*Objective*
Please reproduce part of the Brian Howes biography below word for word, beginning at the words "With Brian Jennings, Axel" and stopping after "disbanded in 2006.".

*Document extract*

(begin)

Brian Howes, also known as Howes, is a Canadian songwriter and record producer.

Career
Howes played in a British Columbia band, Young Gun, and later fronted the group DDT which blended punk, ska, and rap. The band was signed to Metallica drummer Lars Ulrich's label The Music Company, through Elektra Records, in the late 1990s. DDT's Urban Observer album was supported by the first single "Walkabout".

With Brian Jennings, Axel G and Robin Diaz, Howes formed the alternative rock band Closure in 2002 in Vancouver and signed to TVT Records. They released a self-titled album in 2003 and their single, "Look Out Below", was included in the soundtrack of the 2003 film Darkness Falls. The group was dropped by the label and disbanded in 2006.

(end)

*Recorded information*
(begin)

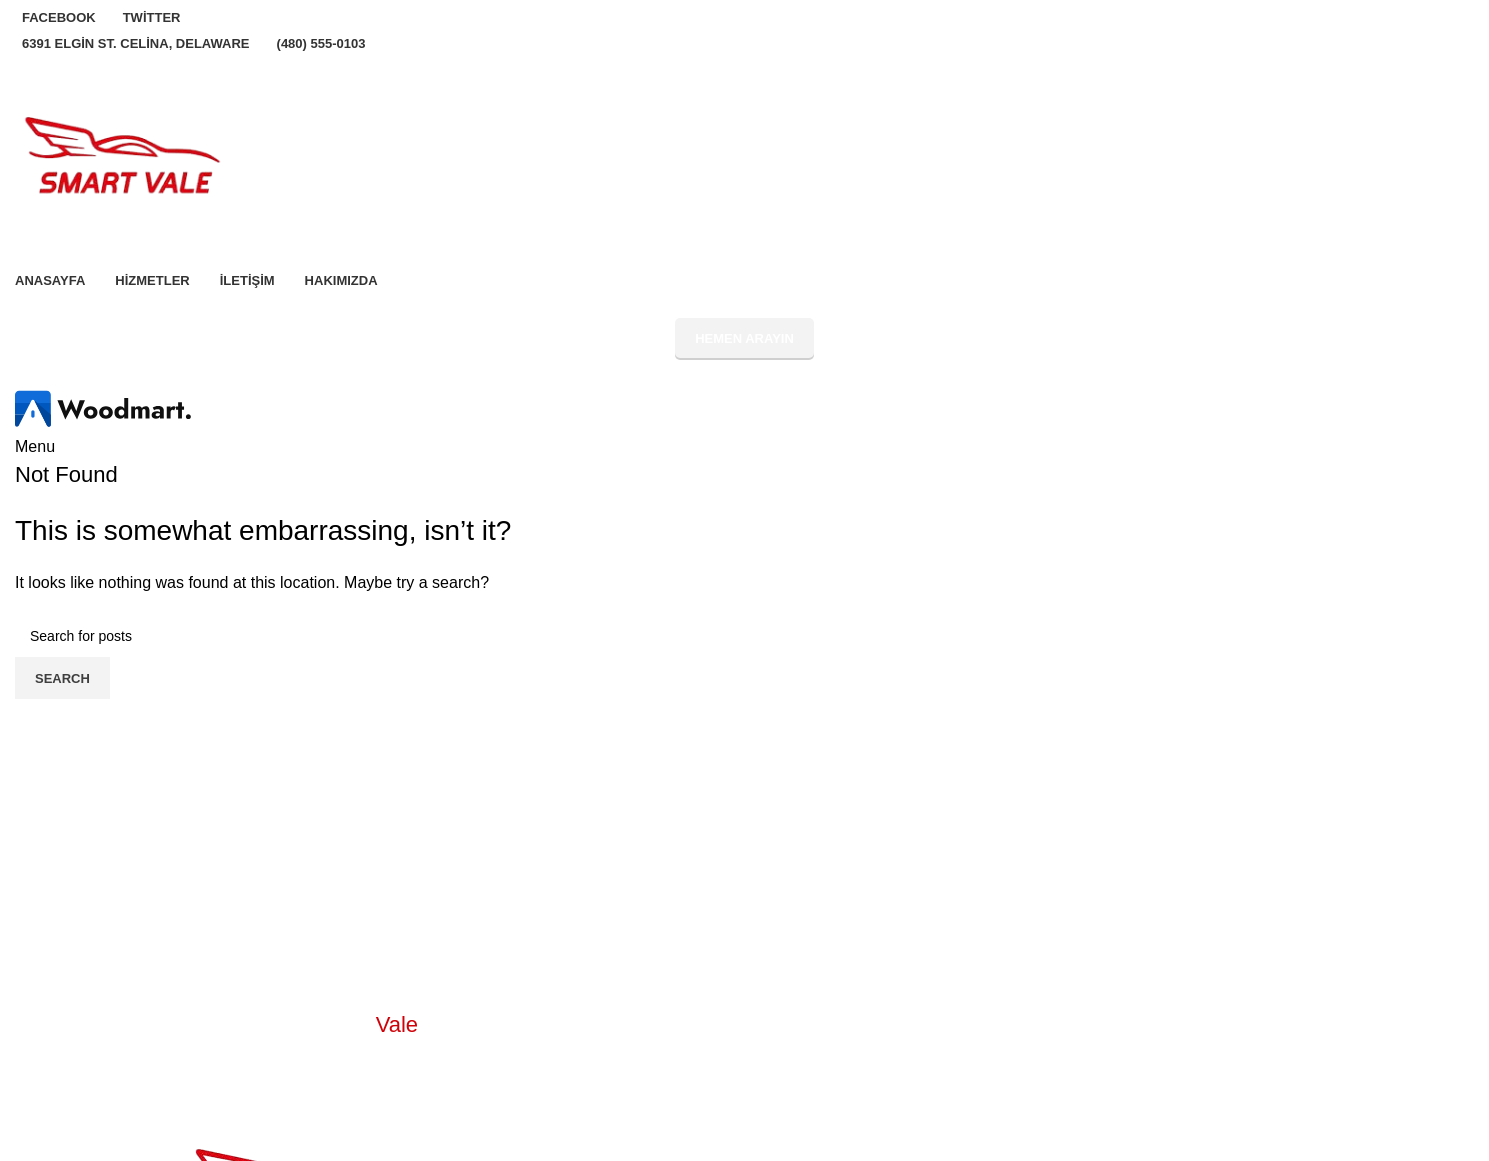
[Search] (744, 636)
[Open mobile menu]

(end)

*Result of the exercise*
With Brian Jennings, Axel G and Robin Diaz, Howes formed the alternative rock band Closure in 2002 in Vancouver and signed to TVT Records. They released a self-titled album in 2003 and their single, "Look Out Below", was included in the soundtrack of the 2003 film Darkness Falls. The group was dropped by the label and disbanded in 2006.